A lightweight, premium, formant-based text-to-speech engine written entirely in TypeScript.
tts-synth models the human vocal tract by simulating resonant frequencies (formants) to generate speech. Unlike modern neural-network-based TTS, it requires zero machine learning weights, has a near-zero memory footprint, and generates audio in real-time with extreme efficiency.
- 🧩 Zero Dependencies: Core synthesis logic is pure TypeScript/JavaScript.
- 🎙️ Formant Synthesis: Models human speech using 5-formant cascades (F1–F5).
- 📏 Compact & Fast: Generates WAV audio in milliseconds; ideal for low-resource environments.
- 🎚️ Deep Customization: Adjust
pitch(f0),speaking rate, and vowel/consonant characteristics. - 🌐 Browser & Node.js Ready: Works anywhere Node.js or a modern browser is available.
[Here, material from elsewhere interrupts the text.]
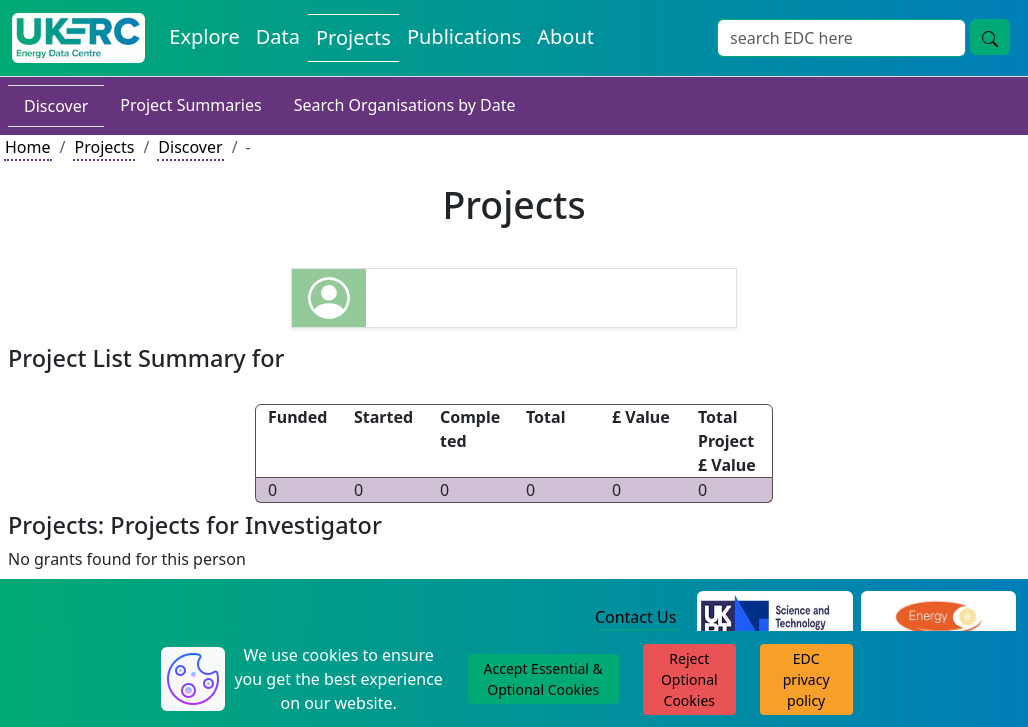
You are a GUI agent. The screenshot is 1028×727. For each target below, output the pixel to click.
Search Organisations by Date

- 📄 Advanced Phonetic Engine: Robust Letter-to-Sound (LTS) rules for English pronunciation.
# Clone the repository
git clone https://github.com/raghav/tts-synth.git
cd tts-synth
# Install dependencies (only for development/demos)
npm install
# Build the project
npm run buildimport { toWav } from 'tts-synth';
import { writeFileSync } from 'node:fs';
// Simple one-liner to generate a WAV buffer
const wav = toWav('Hello, this is a test of the formant synthesizer.');
writeFileSync('output.wav', wav);Customize your voice by passing an options object to the synthesizer:
import { synthesize, toWav } from 'tts-synth';
// 1. Adjusting Pitch & Rate
const slowHighPitch = toWav('I am speaking slowly with a high voice.', {
pitch: 200, // Hz (default: 120)
rate: 0.6 // multiplier (default: 1.0)
});
// 2. Getting raw PCM data (Float32Array)
const pcm = synthesize('Extracting raw audio data.', {
pitch: 110,
rate: 1.2
});
console.log(`Generated ${pcm.length} samples at 22050Hz.`);The project includes several built-in scripts to help you get started:
| Script | Description |
|---|---|
npm run build |
Transpile TypeScript to the dist directory. |
npm run dev |
Watch mode for development. |
npm run demo |
Runs the Node.js example to generate several WAV files in the samples/ directory. |
npm run typecheck |
Run the TypeScript compiler in noEmit mode. |
- Node.js Example: Run
npm run demoto see the engine in action. It will savedemo-output.wav,demo-high-pitch.wav, anddemo-slow.wavin thesamples/root. - Browser Example: Open
examples/browser.htmlin any modern web browser to use the interactive synthesis UI.
Formant synthesis models the human vocal tract as a series of resonators.
- Excitation: A buzz (glottal pulse) or hiss (noise) is generated.
- Filtering: The signal passes through several band-pass filters (resonators) representing the oral and nasal cavities.
-
Formants: By shifting the frequencies (
$F_1, F_2, F_3$ ) of these filters, the engine transitions between different vowels and consonants.
This project implements a simplified version of the Klatt synthesis model, using rules to map textual phonemes to specific formant trajectories over time.
This project is licensed under the MIT License - feel free to use it for whatever purpose you like!